▶ _Task objective_
Can you write out the listing exactly, starting at the line that contains "Click the blue plus multi-quote button" and continuing through its end, with the pictures left out?

(Part of a data file)
BEGIN

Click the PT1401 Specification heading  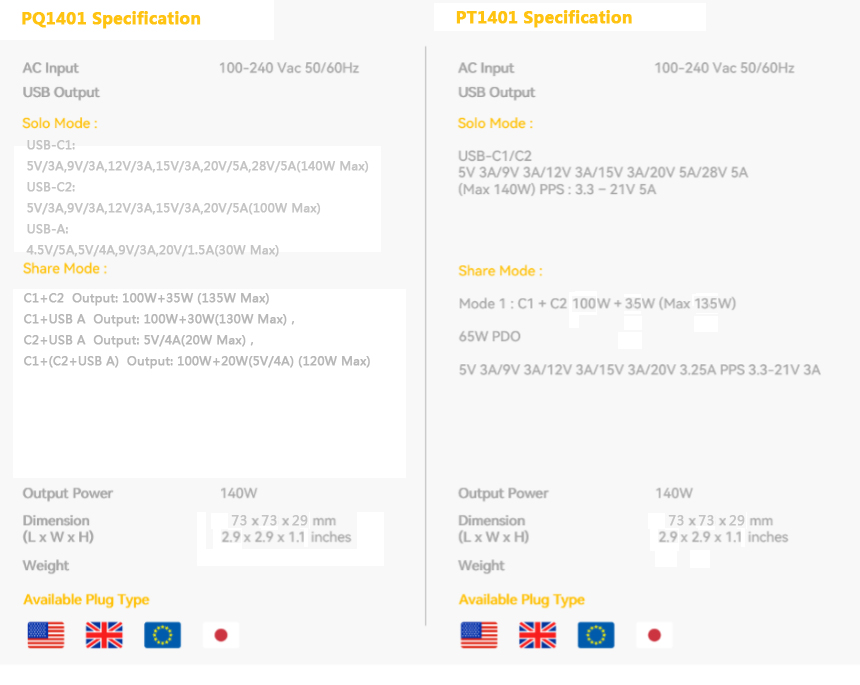click(544, 18)
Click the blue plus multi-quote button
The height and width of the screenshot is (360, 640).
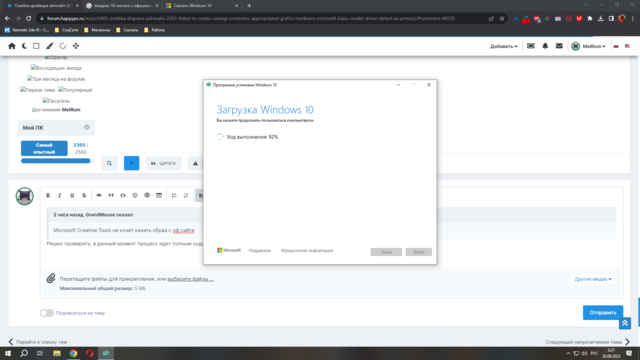pyautogui.click(x=131, y=163)
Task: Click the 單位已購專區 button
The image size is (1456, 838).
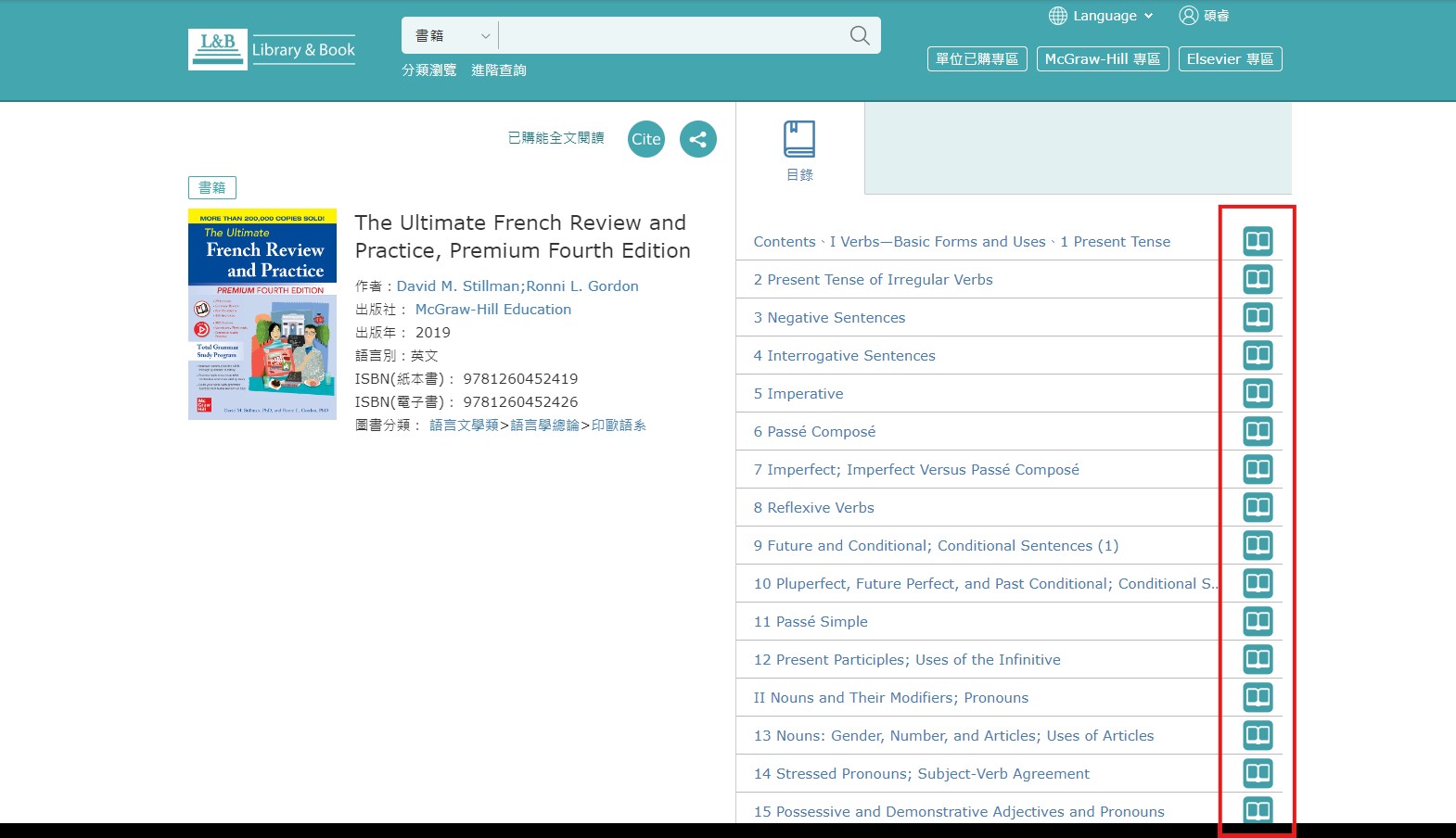Action: 977,59
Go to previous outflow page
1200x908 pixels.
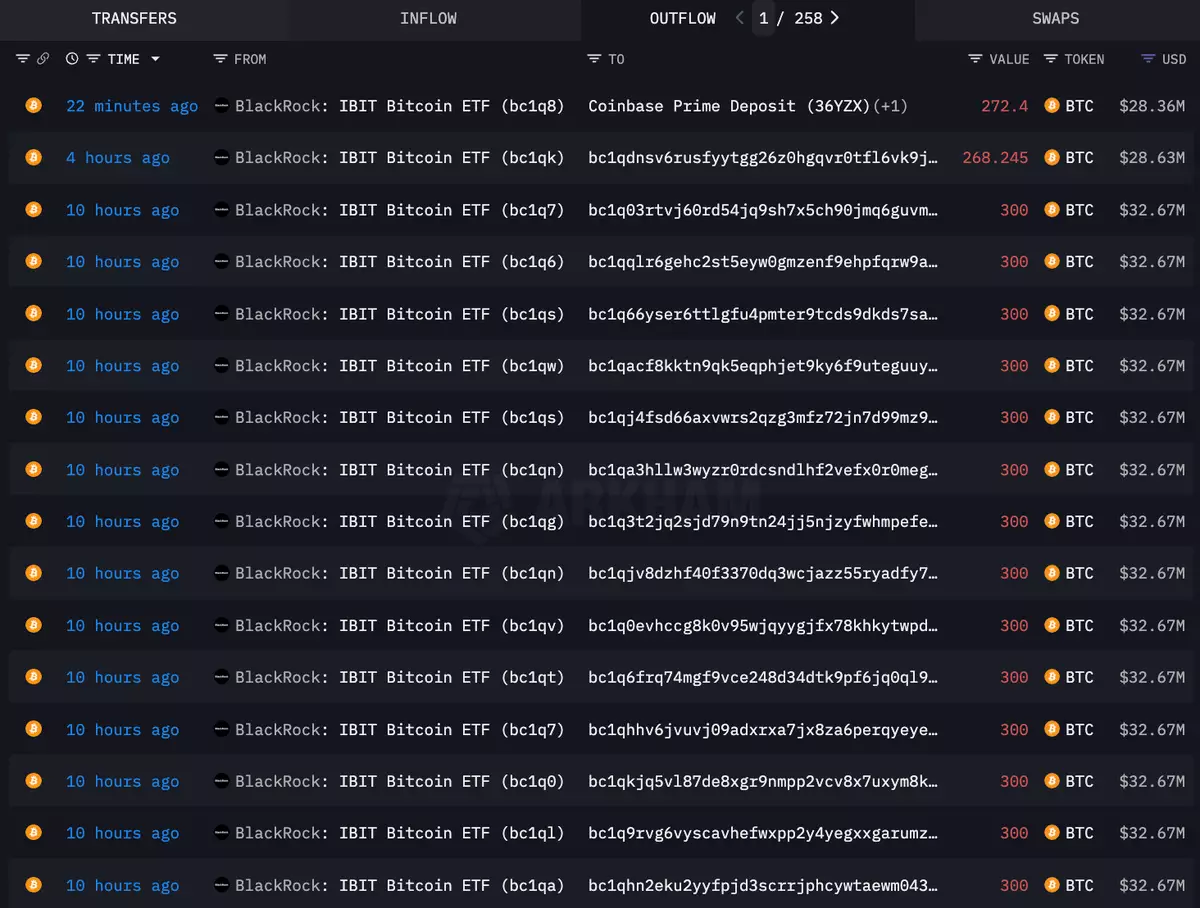pyautogui.click(x=740, y=18)
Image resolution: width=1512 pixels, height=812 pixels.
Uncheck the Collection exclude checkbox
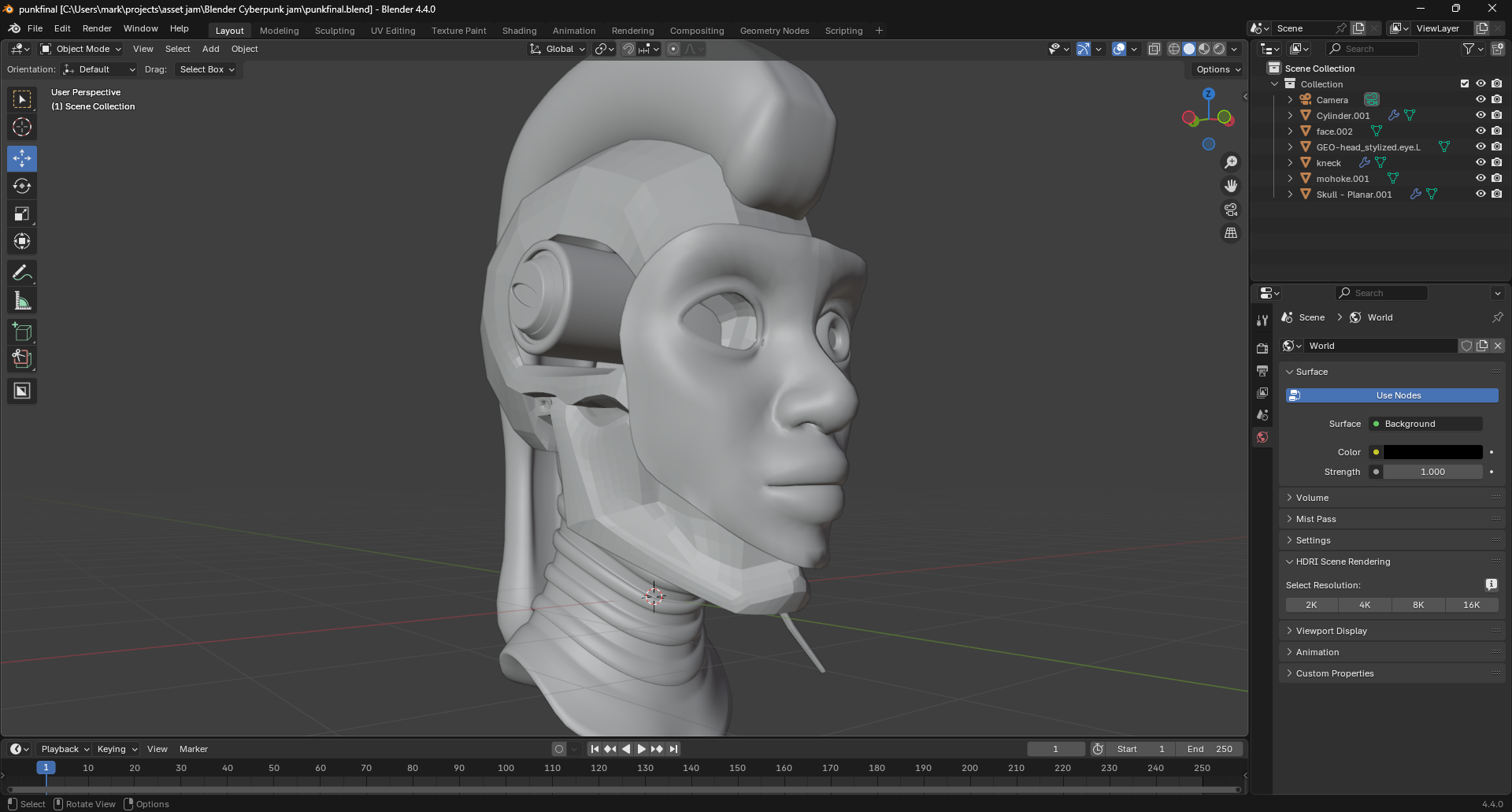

END

▶ _Task result_
Click the blue plus multi-quote button
The height and width of the screenshot is (360, 640).
pyautogui.click(x=131, y=163)
Task: Click the 單位已購專區 button
The image size is (1456, 838).
Action: 977,59
Go to previous outflow page
1200x908 pixels.
pyautogui.click(x=740, y=18)
Image resolution: width=1512 pixels, height=812 pixels.
Uncheck the Collection exclude checkbox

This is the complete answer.